___ Study text
Tracheal and cloacal swab samples were taken from each swan and stored at 4°C before being frozen in liquid nitrogen (maximum 3 hours post collection). Initial field diagnostic tests were performed using Flu Detect Antigen Test strips (Synbiotics Corp., Kansas City, MO, USA). Samples were shipped to the Southeast Poultry Research Laboratory (U. S. Department of Agriculture, Athens, Georgia), where they were screened for influenza A virus following standard testing protocols [27].

Satellite telemetry locations

Transmitters were programmed to collect GPS locations at 2 -hr intervals throughout the 24 hr day and transmit signals to Argos satellites every 65 s for an 8 -hr on-cycle, followed by a 48 -hr off-cycle to facilitate solar recharging. Data were recovered from the Argos Data Collection and Location System (CLS America Inc., Largo, MD, USA) via receivers aboard polar-orbiting weather satellites. CLS calculated PTT location estimates that were derived from the perceived Doppler-effect shifts in transmission frequency during a satellite overpass. The accuracy of each location was rated by class. Class G locations indicated that the position was a GPS location with mean accuracy ±18.5 m. Conventional Argos location classes 0, 1, 2, and 3 indicated the location was derived from ≥4 transmissions, with accuracy >1000 m, 350–1000 m, 150–350 m, and ≤150 m, respectively. Location classes A (3 transmissions) and B (2 transmissions) are not assigned accuracy estimates by CLS, and location class Z indicates that no locations were obtained.

We compiled and validated our Doppler-derived location data using the Argos Filter Algorithm (D. Douglas, Version 7.03, http://alaska.usgs.gov/science/biology/s​patial/). The filtering algorithm flags improbable locations based on user-defined distance and velocity thresholds. We used the algorithm to compile two datasets for analysis. The first dataset included one location per duty cycle, based on the highest-accuracy location class. Quality of signals was judged first on the basis of location class (G>3>2>1>0>A>B), and then by indices of residual frequency error. Our primary interest for compiling a dataset with one location per duty cycle was to evaluate broad-scale migration routes and movement chronology. For finer scale spatial analyses, we constructed a comprehensive dataset that included all GPS locations that were Class 1 or higher.
______
___ Entries provided
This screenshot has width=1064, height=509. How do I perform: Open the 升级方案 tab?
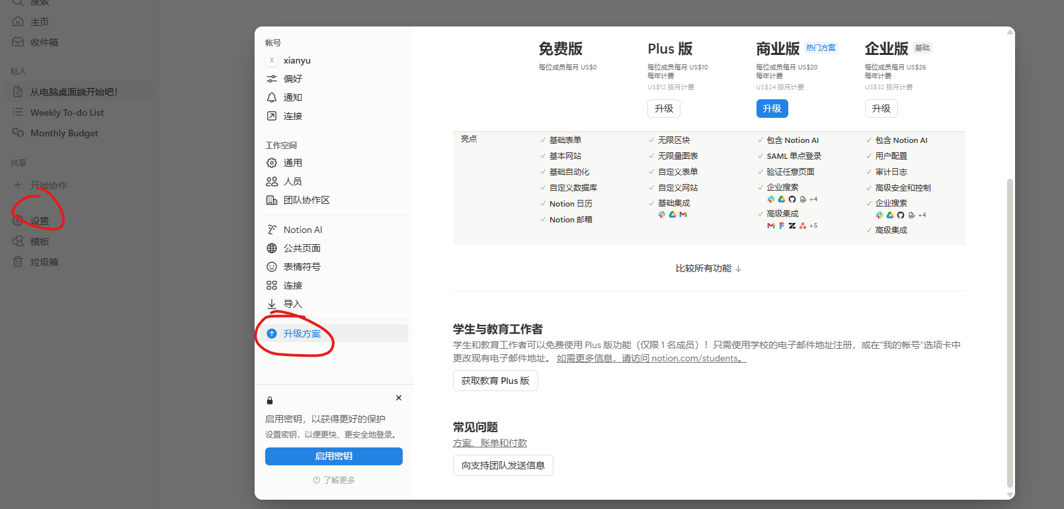click(302, 334)
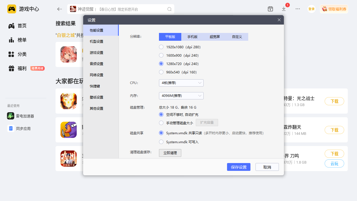
Task: Open the three-dot more options menu
Action: 298,9
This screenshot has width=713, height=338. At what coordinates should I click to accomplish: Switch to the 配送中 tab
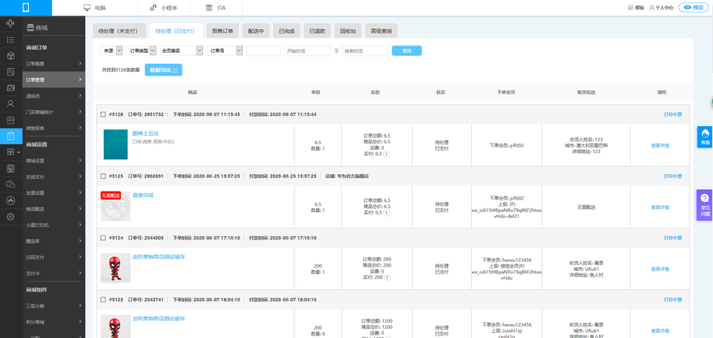coord(255,31)
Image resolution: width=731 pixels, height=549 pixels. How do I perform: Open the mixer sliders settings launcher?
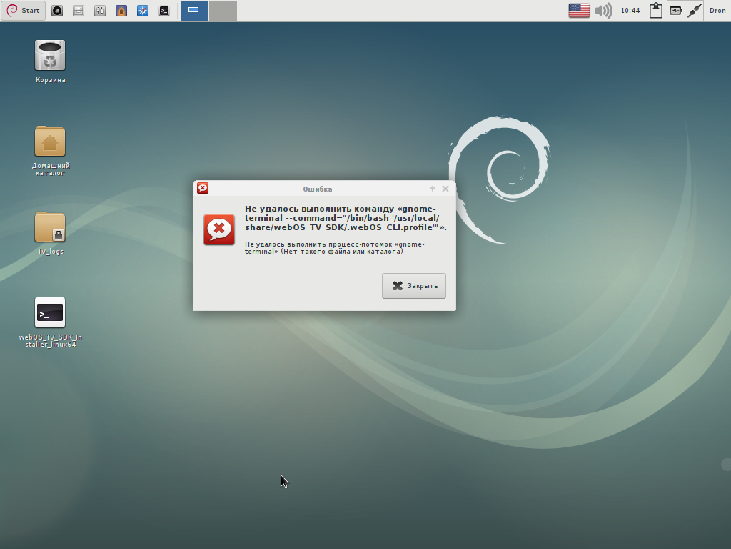[x=100, y=11]
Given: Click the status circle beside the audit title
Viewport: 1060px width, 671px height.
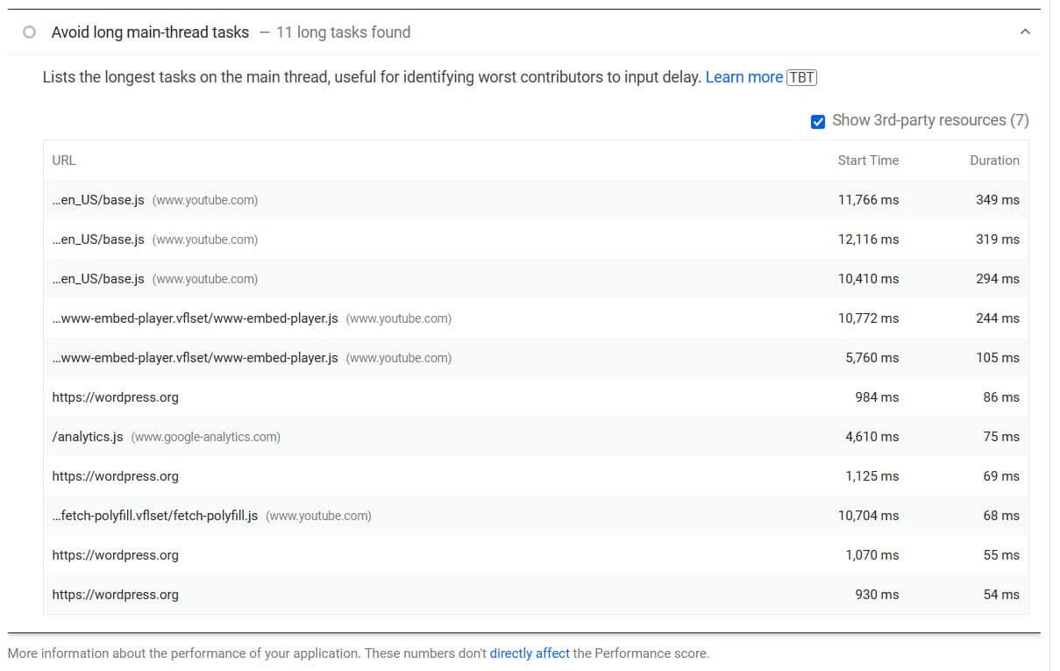Looking at the screenshot, I should coord(29,31).
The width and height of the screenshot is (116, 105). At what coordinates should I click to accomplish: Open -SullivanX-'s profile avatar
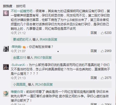point(6,67)
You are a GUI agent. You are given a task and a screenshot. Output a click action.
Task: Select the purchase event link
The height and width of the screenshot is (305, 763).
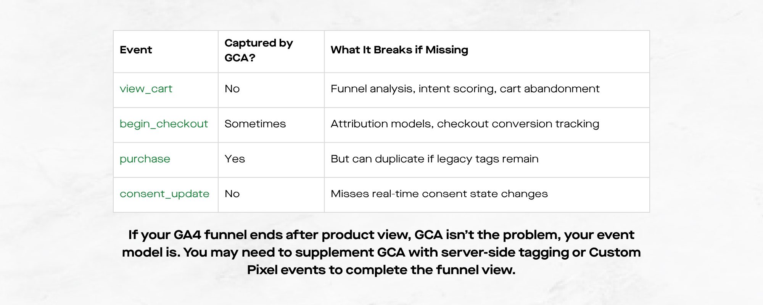[145, 159]
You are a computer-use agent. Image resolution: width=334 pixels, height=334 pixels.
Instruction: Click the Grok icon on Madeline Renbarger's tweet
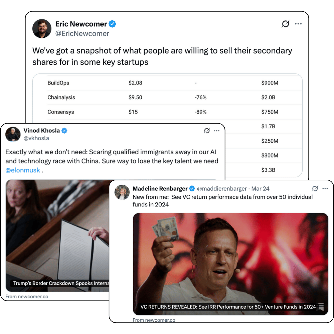point(315,188)
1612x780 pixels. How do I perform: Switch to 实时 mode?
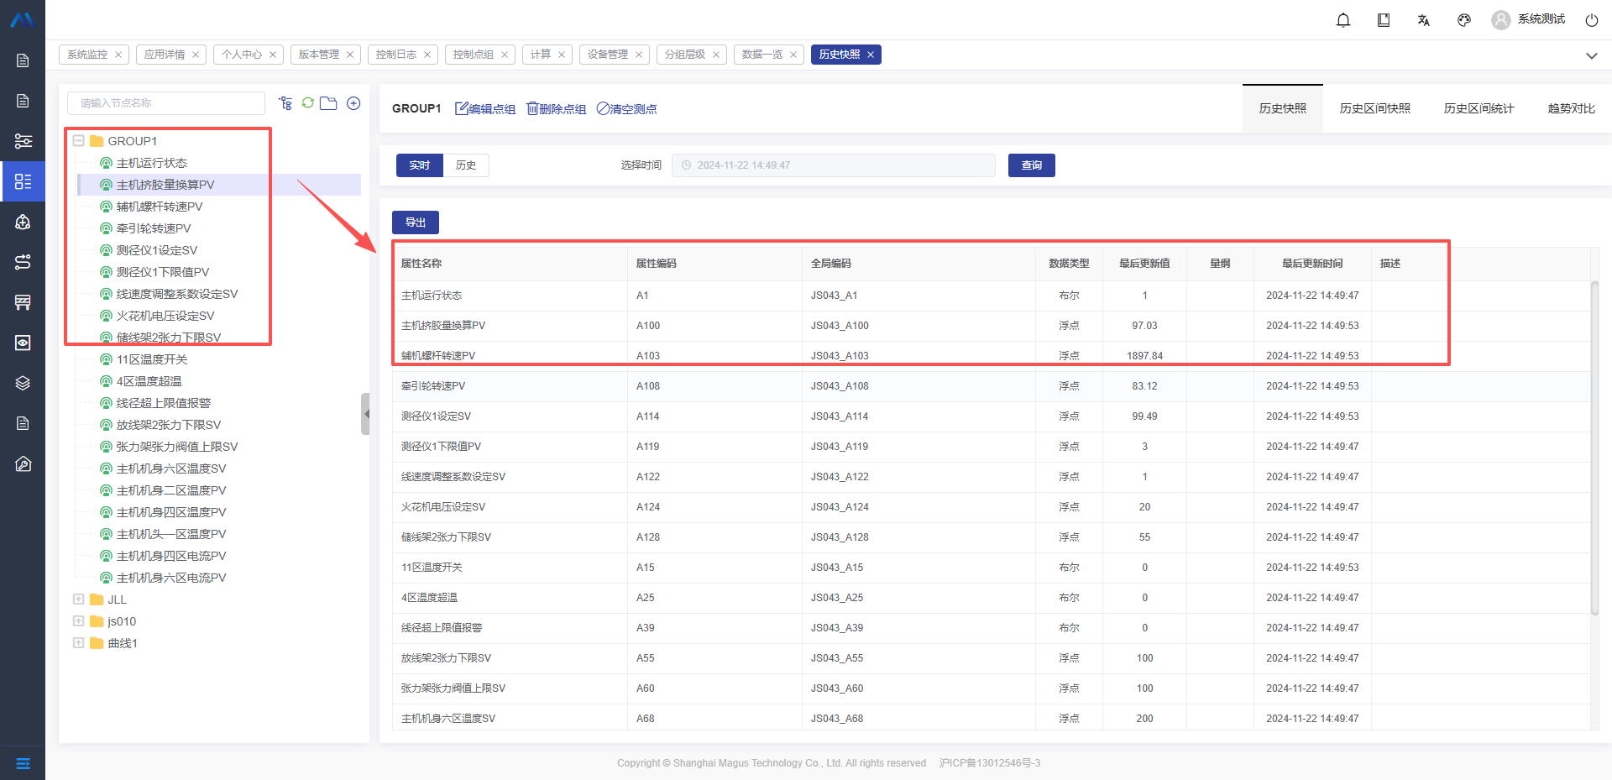click(420, 165)
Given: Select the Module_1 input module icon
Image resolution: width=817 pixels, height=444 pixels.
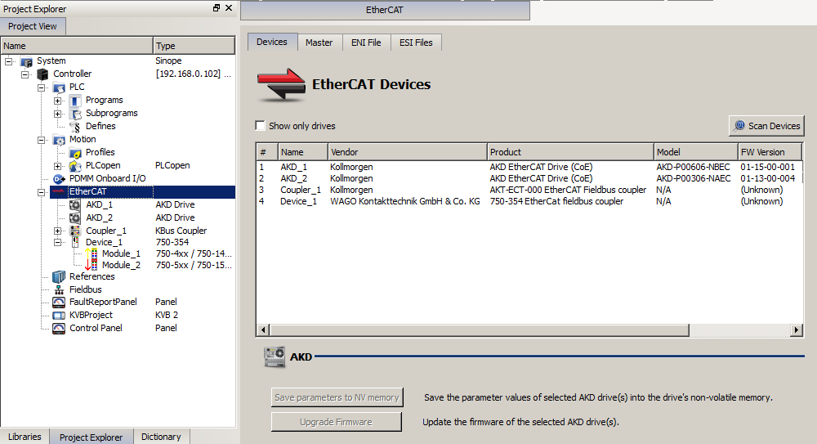Looking at the screenshot, I should (92, 253).
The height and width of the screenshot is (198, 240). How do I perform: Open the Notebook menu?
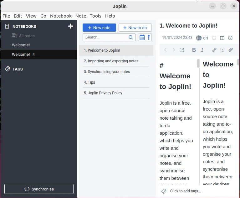[x=61, y=16]
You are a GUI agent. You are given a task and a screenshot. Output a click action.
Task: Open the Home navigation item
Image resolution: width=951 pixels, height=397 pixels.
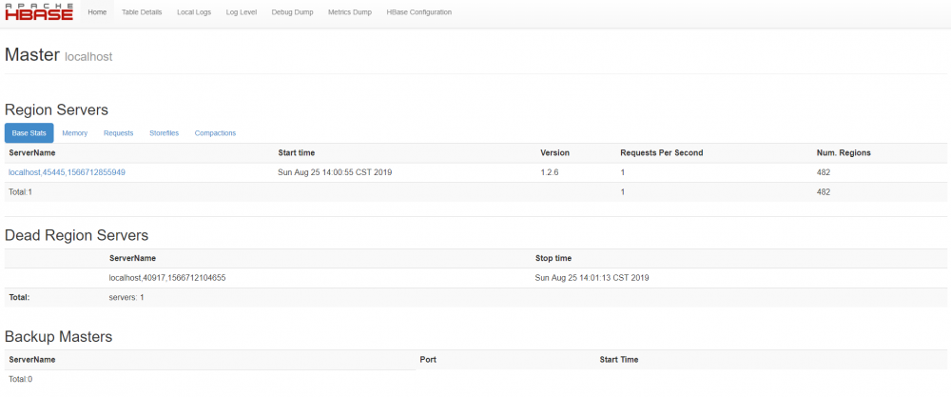click(97, 12)
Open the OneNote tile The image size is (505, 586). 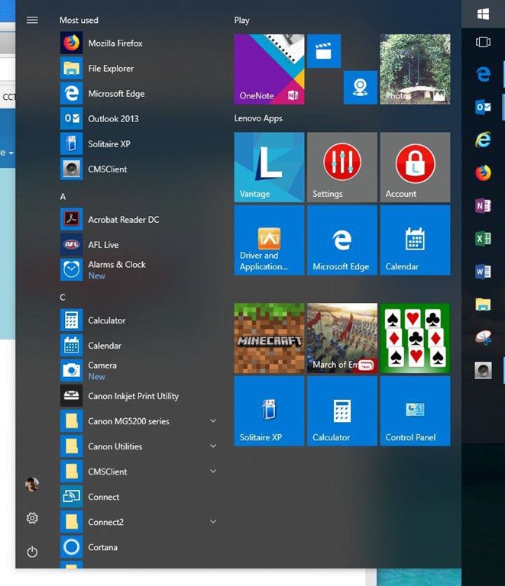coord(269,69)
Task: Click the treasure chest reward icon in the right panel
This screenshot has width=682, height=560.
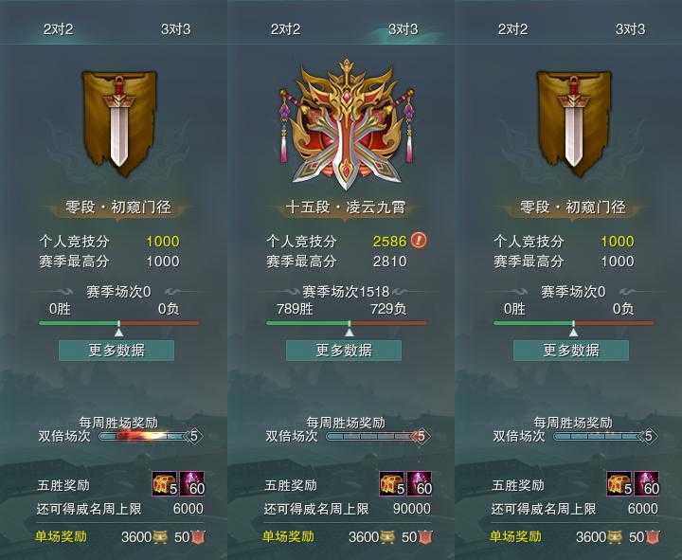Action: 619,484
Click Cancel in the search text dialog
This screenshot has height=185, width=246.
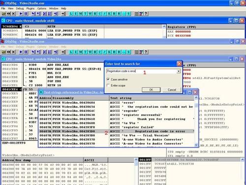[x=172, y=90]
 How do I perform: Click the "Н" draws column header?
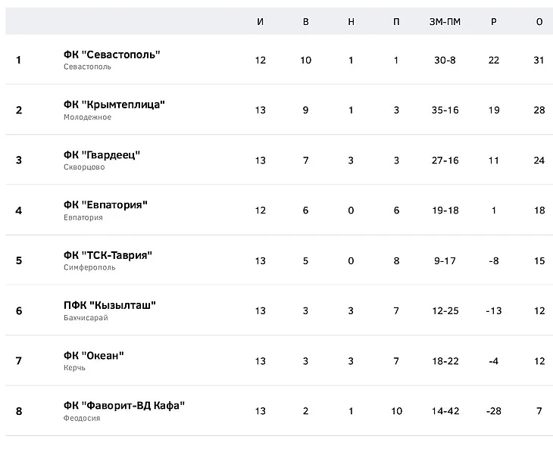[x=351, y=22]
______
◆ Problem statement:
According to the passage on swan sampling and satellite tracking, what was the mean accuracy of Class G locations? The items have no connection to the passage on swan sampling and satellite tracking.

◆ Result for this task:
±18.5 m